Initial Implementation Setup Data | KEVIN RESCHENBERG 02-15-2004 |
Last week's discussion considered a few of the different types of setup data, along with how (and where) they should be
created and migrated. We saw that the different types must be handled in different ways, and that it's probably next to impossible
to set a policy that covers all types. This week I'd like to talk about handling setup data during the initial implementation.
Before a system is rolled into production for the first time, you have a little more flexibility in how you deal with these issues.
Let's look at a few options.
First, we assume that you have (at the very minimum) two environments: A "demo" environment (which I'll call DMO) and a "system" environment
(SYS). These are delivered by PeopleSoft. SYS is a "blank" database that contains all of the tables but very little data. What it does
contain is generally limited to delivered parameters in a few tables, plus, of course, the PeopleTools metadata. DMO contains the same
data plus some sample setup and transactional data. DMO can be used to try out various features to see how the system works. However, you should
not make major changes to either the setup or transactional data in this database, because it will be needed for reproducing bugs that
you suspect originate in delivered code and that you are reporting to PeopleSoft.
In general, SYS is the starting point for your setup. (I have seen installations where many of the setup tables contain the "demo" sample
data, indicating that DMO may have been used as the starting point. This is not the way to go.) SYS could be modified directly but
is normally copied to one or more environments instead. It's best to keep DMO maintained and up to date with all patches you apply. Similarly,
SYS should be maintained, at least during the early stages of your implementation. Later on you may decide there is no further need for it.
Let's assume that in addition to DMO and SYS, you have created one or more environments. The simplest option might be to have one environment
that you use for development and that also will be the future production database. There would be serious drawbacks to this option, however.
First, your ongoing custom development could interfere with testing of already-developed features. (An aside: I know that you intend to "go
vanilla" with your implementation. Everybody wants to do this, but nobody actually does it.) Second, your testing will litter the
database with test data that must be cleaned out before the system goes live.
Instead, let's assume that you create, at minimum, a development environment, a testing environment, and a future production environment. I'll call
them DEV, TST and PRD. Custom code and objects would start out in DEV, be unit tested, and then be migrated to TST. There you would perform your
various integration, system and regression tests. Finally, the objects and code would be migrated to PRD. When you are ready to go live with
the system, you make PRD available to your users. Simple.
But what about your setup data? Our first idea might be to follow the same path, entering the configuration into DEV and then migrating to
TST. But Application Designer doesn't migrate setup data. We could enter the same data into DEV, TST and PRD, but that might be difficult if
there is much to enter—and how do you know that you have done exactly the same data entry into each environment? If you entered the data correctly
in DEV and TST but made a mistake while entering it into PRD, you would not see the problem until the system is live. Also, as we will discuss
in future topics, there may be good reasons to have many more environments than the ones assumed here.

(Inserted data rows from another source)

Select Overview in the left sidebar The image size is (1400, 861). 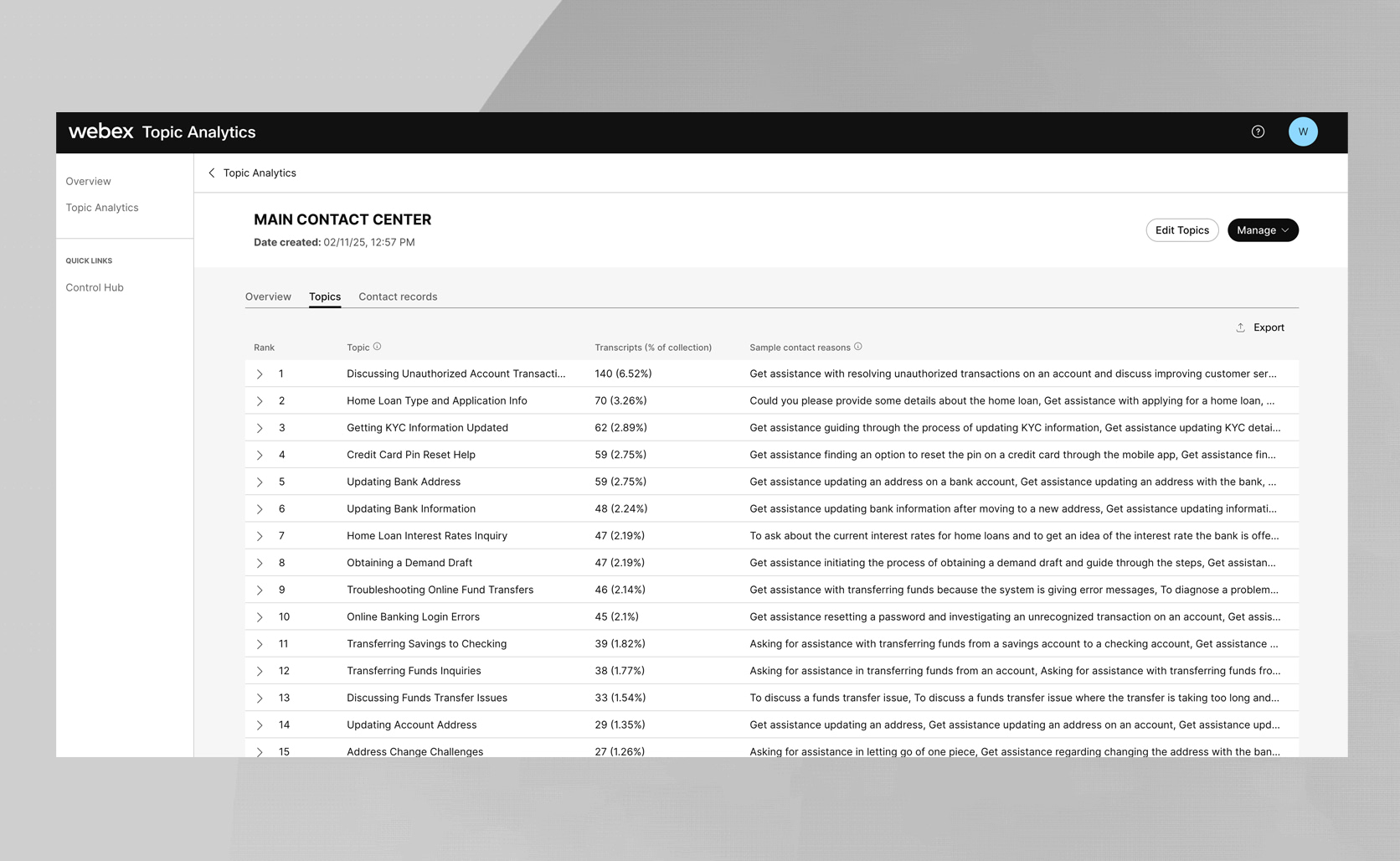tap(88, 181)
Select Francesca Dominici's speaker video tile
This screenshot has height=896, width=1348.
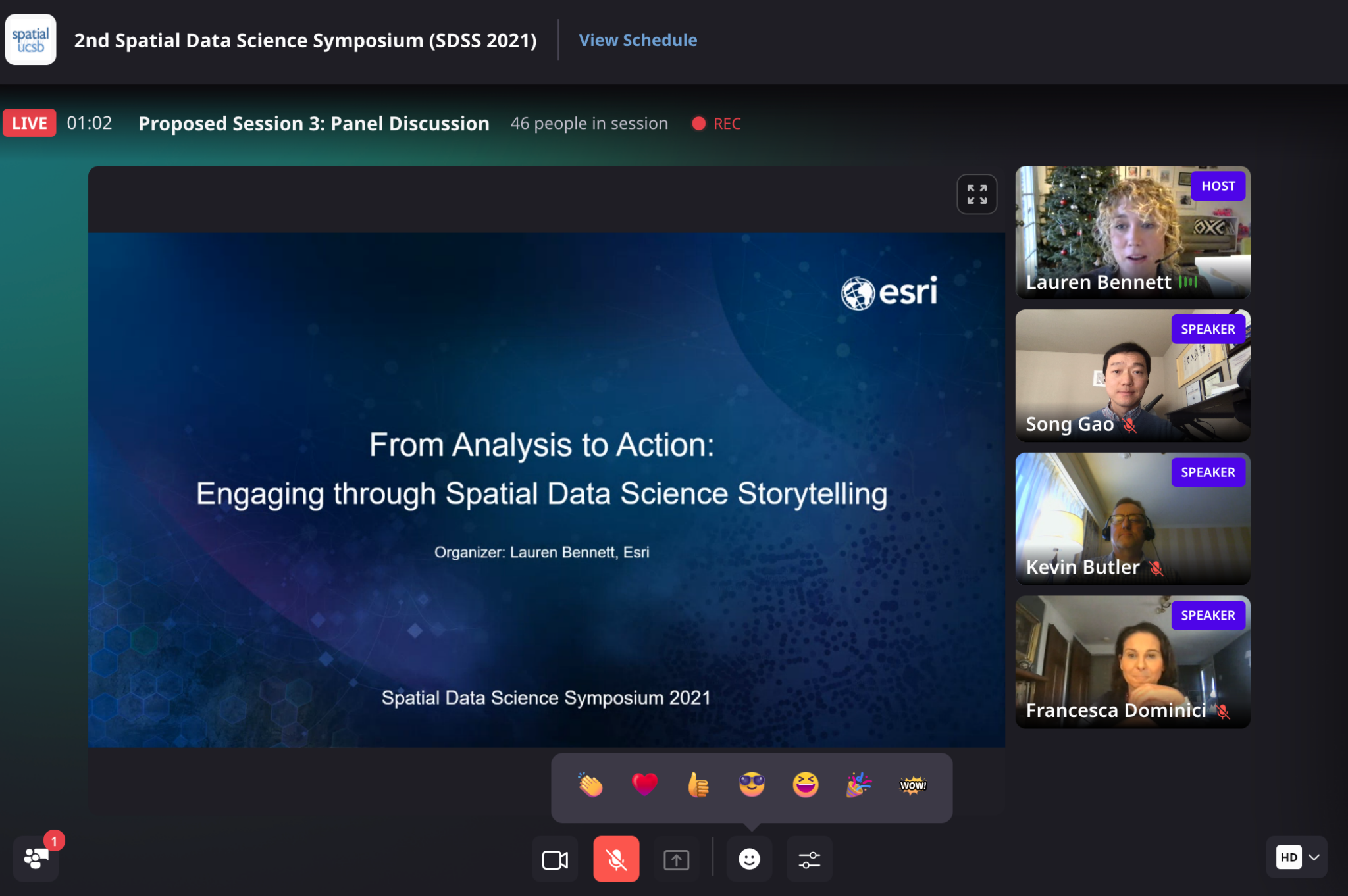1132,661
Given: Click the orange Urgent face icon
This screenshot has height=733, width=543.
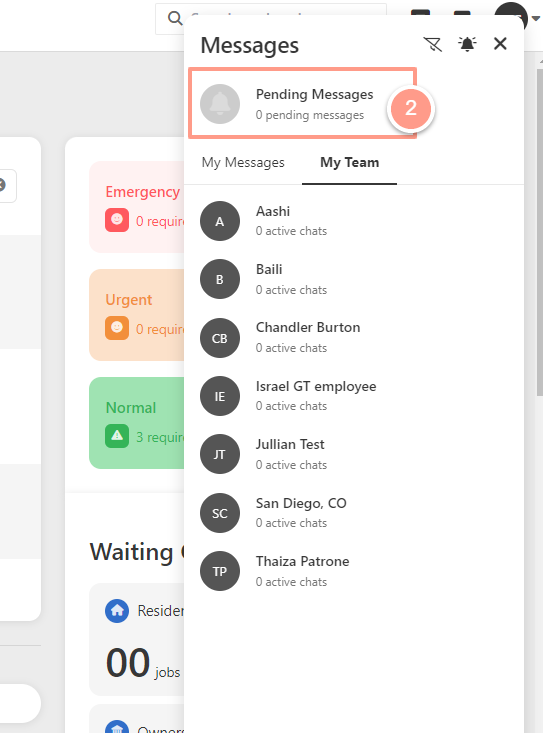Looking at the screenshot, I should coord(117,328).
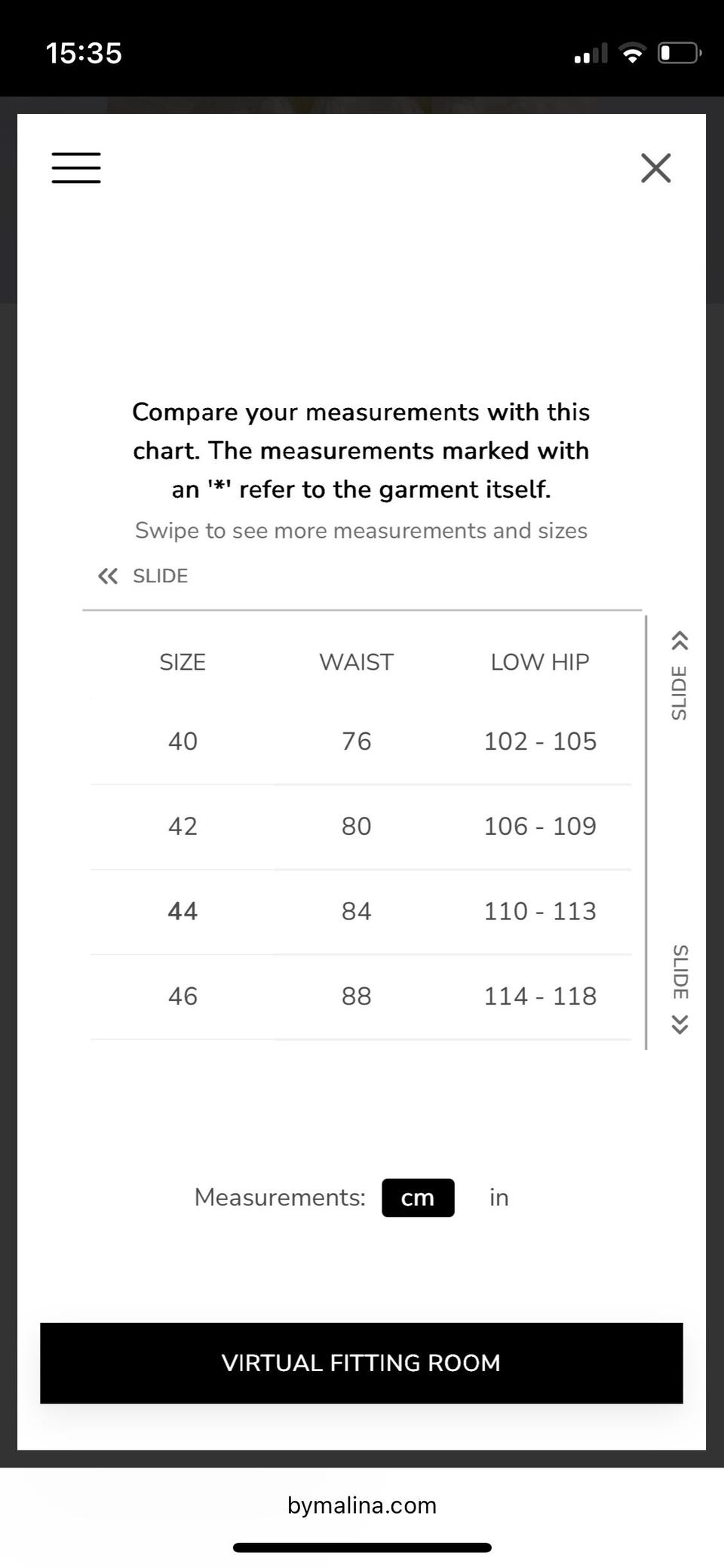Open the hamburger menu icon

(x=76, y=167)
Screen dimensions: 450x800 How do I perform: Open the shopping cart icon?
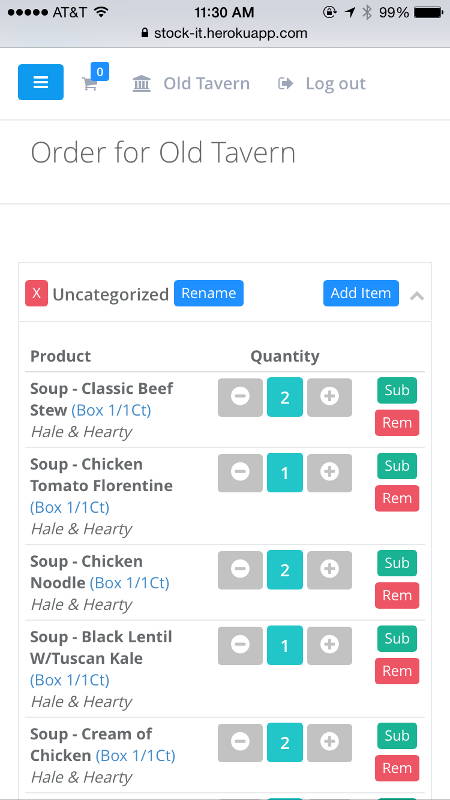tap(90, 84)
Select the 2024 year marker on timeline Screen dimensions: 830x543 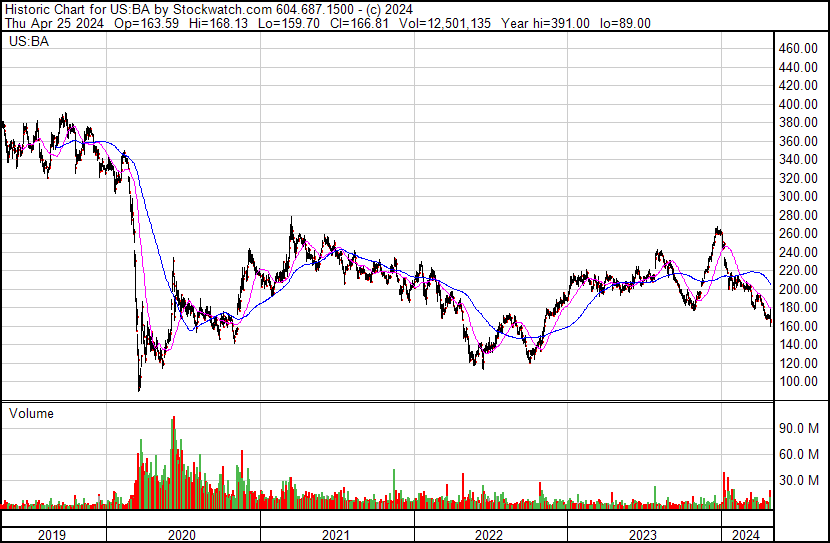click(x=745, y=534)
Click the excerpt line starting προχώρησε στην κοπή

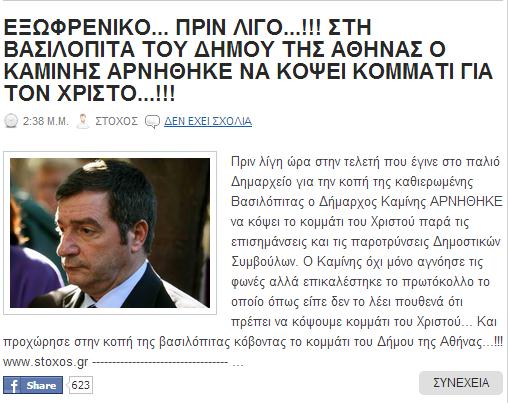click(253, 342)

Your more functionally oriented team members are probably the ones who are entering most of the setup. Why not let them enter this into TST and
then, when all testing is complete, enter the final configuration into PRD? The same issue applies—we don't know if they will accurately
enter all of the setup. Could we copy TST to create PRD? Yes, but then all of the testing data must be cleaned out—and how will you know where
all of it is?
Could we use Data Mover or SQL scripts to move the setup from one environment to the next? Yes. Under this method, you might want to have the
users enter it into TST, conduct testing, and then use these scripts to migrate the data to DEV and PRD. However, there are several issues with
this method. The first hurdle is to determine which tables must be moved. Once you do that, there is another major issue: What happens if the
scripts are not accurate and complete? TST will be fine—the users will have run many successful tests—but PRD won't work and you won't notice
this until the system is live. You could avoid this problem by entering the setup in DEV and then copying it to TST and PRD. The first migration
(to TST) will give you a chance to test the actual migration process. However, this may not be the best solution either. In many cases, developers
will need to modify the setup to create unit testing scenarios. If this happens, bad setup data could be moved to your future production database.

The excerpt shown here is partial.